The next important decision would be the timing of reinitiation of the OAC therapy. In patients with mechanical heart valve or stable gastrointestinal bleed, the OAC therapy is restarted earlier, as compared to patients with ICH or low risk of stroke/VTE. On the other hand, in patients with lobar ICH, it may not be safe to restart OAC therapy at all. For deep ICH and high risk of cerebral ischemia (e.g., mechanical heart valve/ atrial fibrillation with high CHA2-DS2-VASc Score), the OAC treatment should be restarted within 1-2 weeks and even later (after 4 weeks) if the risk of hemorrhage is higher.
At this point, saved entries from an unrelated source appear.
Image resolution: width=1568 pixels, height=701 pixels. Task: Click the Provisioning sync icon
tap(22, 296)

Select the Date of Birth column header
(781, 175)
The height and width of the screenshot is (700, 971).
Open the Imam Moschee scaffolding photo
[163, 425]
It is important to note that DOACs reach therapeutic anticoagulation level within a few hours, unlike VKAs that need a few days to do so.

4. Conclusion

Spontaneous ICH remains an important cause of mortality amongst the patients with stroke. Its mortality rate has unfortunately not improved in the last several years. Oral anticoagulant medications account for a small but increasingly common cause of this dreaded complication. DOACs are likely to further contribute to this neurological emergency due to their rising popularity. Most of the hemorrhagic complications from DOACs can be managed without any specific reversal agents. Presence of the rare ICH in a patient on DOAC, however, warrants immediate reversal of anticoagulation, and, therefore, all the hospitals should have a management protocol in place for hemorrhagic complications due to DOACs. Comprehensive information about DOACs, their specific reversal agents, and recommended dosing, along with information on supportive measures, need to be made available to all the staff who are involved in the management of such patients, especially those with ICH.
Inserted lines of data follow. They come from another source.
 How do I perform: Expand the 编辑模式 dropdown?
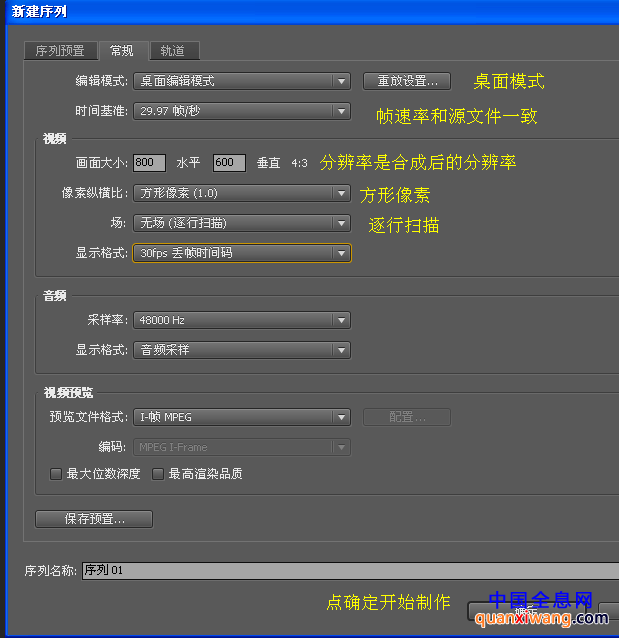(x=241, y=81)
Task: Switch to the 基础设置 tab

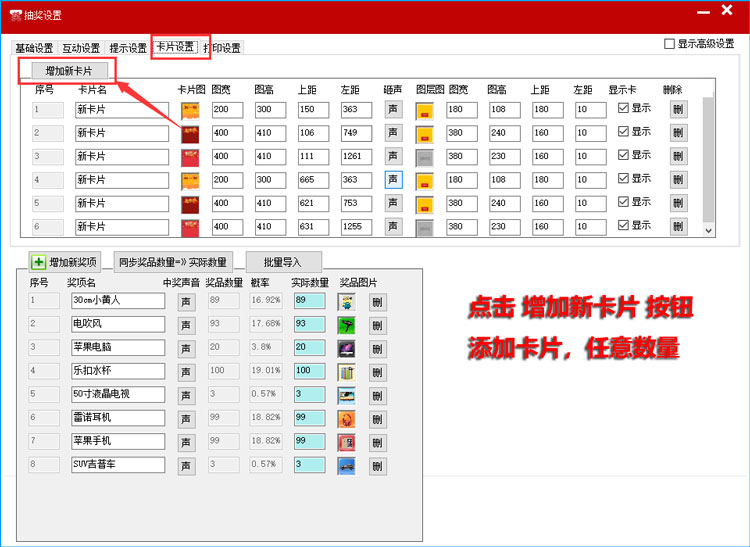Action: point(33,48)
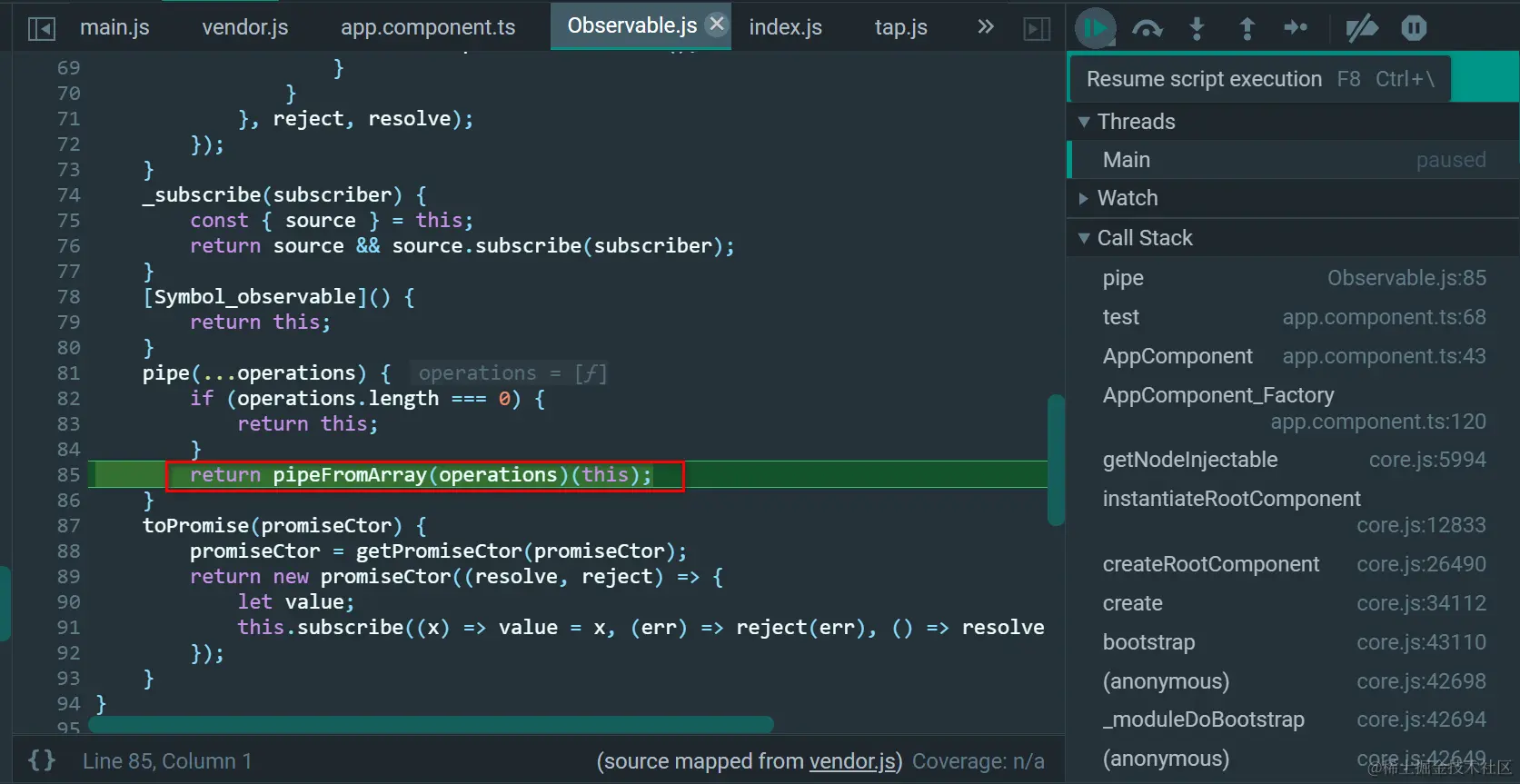Show more tabs overflow chevron
1520x784 pixels.
coord(986,27)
DOAC use is likely to become more prevalent with the improved understanding of growing indications and increased availability and development of the specific reversal agents. However, this needs to be supplemented by prepared emergency response system for these rare hemorrhage-related events from DOAC complications with a management protocol based on a multidisciplinary team approach. A collaborative, efficient, and effective strategy, that has the flexibility of adapting to the ongoing developments in diagnostic tests for DOACs, as well as, invention of better and broader spectrum antidote agents, must be developed and implemented for the best patient care.

Conflicts of Interest

The authors declare that they have no conflicts of interest.